In light of its increasingly prominent and strategic role, IT continues to remain in control of technology budgets. One-third of the CIOs responding to CIO.com’s 2017 State of the CIO survey said IT controls 71 percent or more of their organizations’ technology budgets.
Nevertheless, other groups increasingly command their own technology budgets. For example, 40 percent of respondents said operations had its own tech budget, and 38 percent said marketing did.

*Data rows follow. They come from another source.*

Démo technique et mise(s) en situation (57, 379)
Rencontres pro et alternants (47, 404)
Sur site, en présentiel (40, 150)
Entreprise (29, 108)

Across industries, IT’s role in purchases of marketing technologies is declining. That’s certainly the case at Haggar, where the chief digital officer has ownership of the company’s online operation and web presence — and all the marketing systems that go with them. Nonetheless, “there’s still a partnership between us,” says David Walsh, vice president of technology at the menswear company. “We get the right plumbing to feed them information and help them put it together from an infrastructure perspective.”
Plenty of work to do
To get a better handle on how business colleagues view IT and the CIO role, CIO.com asked 200 line-of-business (LOB) managers the same questions we posed to IT executives in the 2017 State of the CIO survey. A look at the results of our separate surveys of IT and business leaders suggests that while IT helps steer other departments’ technology decisions, there is still plenty of work to be done on IT-business relationship-building, and the two groups often have different views on IT’s role and its strengths and weaknesses.